The process was simple; wade out into the head of the pool, make a series of casts covering the water across the top of the pool, take a couple steps down the pool and repeat the process. It’s almost mesmerizing, cast, drift, strip back, cast, drift, strip back. Occasionally the line would hesitate, hopefully a strike, but often it was just the fly hanging up momentarily on a rock.
Just a few weeks ago two hooked jawed brown trout came hard to a size 2 Muddler Minnow in this same pool. Each would have exceeded 5 pounds, with red spots the size of a dime set against a field of gold. However, on this day, like many others, my flies moved through the pool without attracting any attention from the trout. Coming to the end of the pool I reeled in my line, cut off my fly, stuck it in the fleece patch on my vest, and slowly waded to shore. The wind rattled in the nearly bare branches of the trees, and as I looked back at the cold and silent river, a few flakes of snow began to drift down.
Back in my vehicle, I wrapped my stiff, cold hands around a steaming cup of coffee, and watched the snow begin to cover the ground. Another season was ending with all its memories now stored in my mind.
Standing in the same parking lot some 30 years later I realize how much has changed. The pool that held so many memories is gone, the victim of a flood that forever changed this part of the river. However, even more than the river has changed.
So much has changed for me, as time and tide wait for no man. The heavy rods, big flies, and wading over cobble covered stream bottoms are now beyond my capabilities.
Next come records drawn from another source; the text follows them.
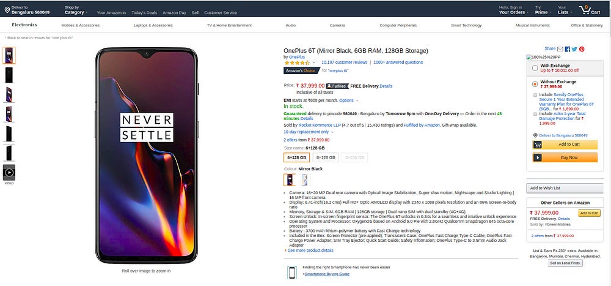Go to Today's Deals tab
The width and height of the screenshot is (611, 286).
[144, 12]
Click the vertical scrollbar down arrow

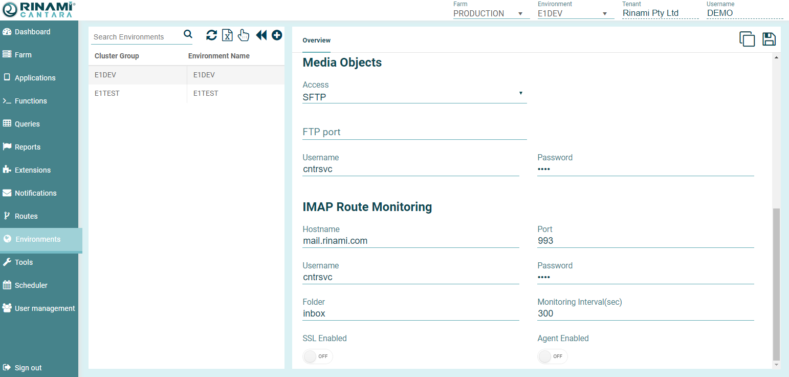pyautogui.click(x=776, y=364)
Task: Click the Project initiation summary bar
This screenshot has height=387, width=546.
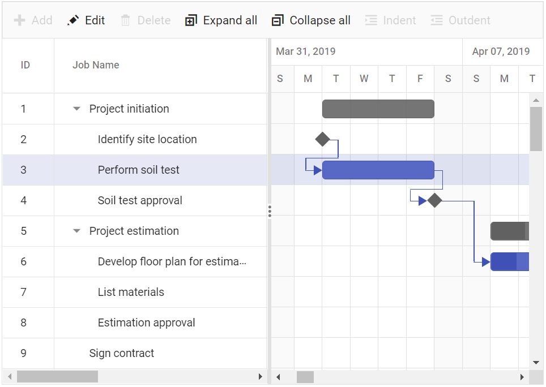Action: pos(378,109)
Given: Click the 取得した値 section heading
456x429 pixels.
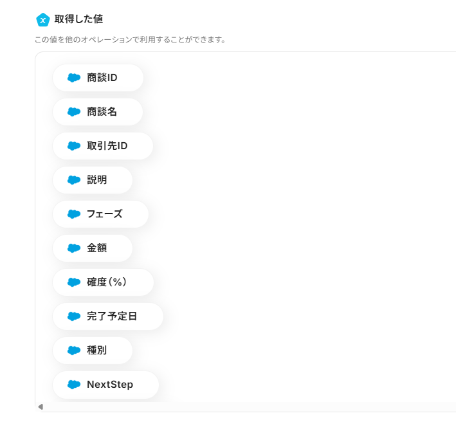Looking at the screenshot, I should (x=78, y=19).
Even in places with smoother bottoms my best friend is my wading staff. I can still feel the pull of the water on my waders, the chill seeping through the layers of wool inside my wader clad legs, the mesmerizing routine of streamer fishing in late fall, and the thrill of the strike: they are but golden memories of a time and place now gone.
A gust of wind strikes the trees sending a cascade of yellow and gold swirling around me, a reminder that my own season will soon be coming to an end. Turning back to my vehicle a few flakes of the first snow of winter wafts down from the darkening sky.